Friday, September 23, 2011

Neutrinos Shatter Universal Speed Record

Faster Than Light Particles Could Wreck Einstein’s Relativity Theory
Einstein's theory says that there's nothing in the universe that could travel faster than light. Now, CERN scientists believe this may be wrong according to their latest experiment.

The 3-year experiment timed about 16,000 neutrino packets launched from CERN facilities in Geneva, travelling through Earth and arriving 2.43 milliseconds later to the subterranean facilities of Italy's Gran Sasso National Laboratory. There, the Oscillation Project with Emulsion-tRacking Apparatus (the OPERA particle detector) recorded the hits.

When scientists discovered that the particles were arriving 60 nanoseconds faster than the speed of light—with only a 10 nanosecond error margin—they freaked out.
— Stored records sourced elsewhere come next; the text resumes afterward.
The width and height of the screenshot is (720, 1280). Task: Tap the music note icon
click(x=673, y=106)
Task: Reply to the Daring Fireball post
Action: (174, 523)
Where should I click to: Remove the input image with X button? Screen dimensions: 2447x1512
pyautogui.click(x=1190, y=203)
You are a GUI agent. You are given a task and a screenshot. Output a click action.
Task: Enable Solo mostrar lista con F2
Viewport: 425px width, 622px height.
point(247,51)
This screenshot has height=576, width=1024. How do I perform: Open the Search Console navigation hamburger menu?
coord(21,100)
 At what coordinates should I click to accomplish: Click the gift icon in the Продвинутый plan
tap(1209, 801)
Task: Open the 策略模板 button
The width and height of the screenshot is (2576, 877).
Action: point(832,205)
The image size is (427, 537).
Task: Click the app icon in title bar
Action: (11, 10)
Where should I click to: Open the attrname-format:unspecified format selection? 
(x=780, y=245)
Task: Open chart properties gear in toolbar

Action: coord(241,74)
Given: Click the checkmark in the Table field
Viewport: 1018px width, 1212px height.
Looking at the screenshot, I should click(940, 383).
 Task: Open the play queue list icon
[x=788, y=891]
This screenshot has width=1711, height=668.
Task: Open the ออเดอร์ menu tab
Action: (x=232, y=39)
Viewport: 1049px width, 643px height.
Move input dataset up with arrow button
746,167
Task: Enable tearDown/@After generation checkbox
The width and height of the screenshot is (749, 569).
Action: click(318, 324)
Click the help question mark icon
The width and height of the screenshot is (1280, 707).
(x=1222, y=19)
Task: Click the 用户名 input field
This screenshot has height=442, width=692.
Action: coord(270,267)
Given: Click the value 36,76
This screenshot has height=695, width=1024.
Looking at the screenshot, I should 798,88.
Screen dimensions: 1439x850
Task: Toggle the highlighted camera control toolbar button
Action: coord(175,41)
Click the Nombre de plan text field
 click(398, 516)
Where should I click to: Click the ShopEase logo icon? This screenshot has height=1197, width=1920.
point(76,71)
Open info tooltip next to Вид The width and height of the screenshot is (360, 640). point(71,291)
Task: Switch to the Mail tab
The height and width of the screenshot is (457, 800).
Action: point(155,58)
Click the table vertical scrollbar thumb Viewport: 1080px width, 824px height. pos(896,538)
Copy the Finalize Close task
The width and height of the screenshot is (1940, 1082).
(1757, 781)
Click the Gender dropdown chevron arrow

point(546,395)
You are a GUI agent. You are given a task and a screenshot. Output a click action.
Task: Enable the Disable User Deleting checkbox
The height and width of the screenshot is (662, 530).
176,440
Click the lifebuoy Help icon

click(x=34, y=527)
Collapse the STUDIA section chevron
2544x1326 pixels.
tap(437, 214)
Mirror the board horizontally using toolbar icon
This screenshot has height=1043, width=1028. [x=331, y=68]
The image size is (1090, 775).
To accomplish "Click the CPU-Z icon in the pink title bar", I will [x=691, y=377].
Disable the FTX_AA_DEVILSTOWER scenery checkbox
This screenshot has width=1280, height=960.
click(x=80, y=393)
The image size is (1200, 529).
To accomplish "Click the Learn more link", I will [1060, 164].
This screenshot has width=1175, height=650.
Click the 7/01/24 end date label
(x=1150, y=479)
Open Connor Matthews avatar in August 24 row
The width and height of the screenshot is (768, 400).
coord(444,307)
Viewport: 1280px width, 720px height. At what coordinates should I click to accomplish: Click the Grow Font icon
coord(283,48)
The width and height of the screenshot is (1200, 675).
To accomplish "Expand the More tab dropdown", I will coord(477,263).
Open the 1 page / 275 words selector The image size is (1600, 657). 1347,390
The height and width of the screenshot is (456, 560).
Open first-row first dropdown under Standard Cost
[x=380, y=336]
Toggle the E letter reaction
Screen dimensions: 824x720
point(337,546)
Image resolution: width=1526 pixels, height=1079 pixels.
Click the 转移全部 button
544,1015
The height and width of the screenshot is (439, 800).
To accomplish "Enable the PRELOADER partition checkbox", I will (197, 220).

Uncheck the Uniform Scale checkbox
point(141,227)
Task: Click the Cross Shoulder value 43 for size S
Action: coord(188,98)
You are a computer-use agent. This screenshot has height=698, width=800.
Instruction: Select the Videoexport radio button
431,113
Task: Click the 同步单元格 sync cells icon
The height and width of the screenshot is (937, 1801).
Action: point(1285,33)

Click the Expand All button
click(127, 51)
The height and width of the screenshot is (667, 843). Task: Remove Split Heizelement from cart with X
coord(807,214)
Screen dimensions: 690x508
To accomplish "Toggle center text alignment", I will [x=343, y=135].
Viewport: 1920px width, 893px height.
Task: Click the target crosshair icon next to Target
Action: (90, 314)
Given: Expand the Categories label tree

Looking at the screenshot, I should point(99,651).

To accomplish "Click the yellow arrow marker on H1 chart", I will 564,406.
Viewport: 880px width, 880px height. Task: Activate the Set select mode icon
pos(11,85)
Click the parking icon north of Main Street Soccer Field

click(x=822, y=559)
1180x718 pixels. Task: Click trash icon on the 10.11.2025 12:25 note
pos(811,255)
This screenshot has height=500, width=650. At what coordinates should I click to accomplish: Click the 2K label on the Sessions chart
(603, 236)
I don't blame them. Imagine someone comes to you to tell you that a new observation shows that planet Earth is actually flat.

But University of Bern's Antonio Ereditato—spokesperson for the 160-member OPERA team—says that the experiment is "a straightforward time-of-flight measurement." It was repeatable, so they couldn't ignore it because that would be dishonest: "[T]he consequences can be very serious [...] We are forced to say something [...] We have high confidence in our results. But we need other colleagues to do their tests and confirm them."
Remember Fritz's Rule:  Half of all Science is wrong, and the most of the other half is exaggerated.  At this point, I suspect that this falls in the wrong category. There's probably a systematic error in their measurement system that results in the discrepancy. Nanoseconds aren't very long, really. Einstein's theories have held up so well through so many tests that it's hard to imagine that this will prove out in the long run.  If it does, there will have to be a very clever theory written to include the new facts.